Parce que hier je suis allée acheter du fromage.
Rigolez pas, on parle d'une institution, là. Le fromage est à notre civilisation franco-savoyarde ce que l'eau est aux poissons, ce que la chlorophylle est aux arbres, ce que les boules sont au sapin noellien.
Qu'il neige, qu'il vente, qu'il pleuve, on va faire le plein de la boîte à fromage comme celui du réservoir de la voiture, ça ne se loupe pas.
Me voilà donc partie, youpi, dans la froidure hivernale, direction ma fromagère.
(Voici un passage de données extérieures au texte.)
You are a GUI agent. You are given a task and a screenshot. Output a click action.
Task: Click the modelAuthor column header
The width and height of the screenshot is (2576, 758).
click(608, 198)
Et là je dis c'est po normal!!! Ok on est dans une région à neige, ok nos voitures sont équipées, nos chasse-neige affutés, nos saleuses remplies, mais est-ce que dans la panoplie du parfait marcheur savoyard il y a les ailes aux pieds?
Nan. Vu nulle part.
Et sur les trottoirs, et sur la route, des plaques de glace translucide de plusieurs centimètres. Et les saleuses, elles sont visiblement en train de tricoter au coin du feu, parce qu'elles ne sont pas passées duuuu tout. Et les chasse-neige itou.
Donc Lizzie, pas prise au dépourvu pour autant, elle fixe à ses bottes à neige top-glamour des crampons encore plus glamour. Genre je suis certaine qu'Adriana ou Monica elles seraient sexy avec ça, Lizzie elle est juste équipée...
Ben ça n'a pas suffit. A l'aller ça allait, mais au retour, avec le sac de deux kilos au bout d'un bras, déséquilibrant l'ensemble de la personne, zim boum ça a dérapé.
Naaaaaan, j'ai pas fini le derrière par terre. Le corps est bien fait, quand un membre décide de prendre brutalement la tangente, il balance tous les autres dans tous les sens pour le convaincre de rester à la maison, allant jusqu'à faire onduler des endroits qui, je suis désolée de le constater, ne sont plus à nos âges faits pour ça.
Sont restés au champ d'honneur de la boîte à fromage une cheville, un genou, quelques vertèbres. Une minute de silence pour ces héros méconnus je vous prie.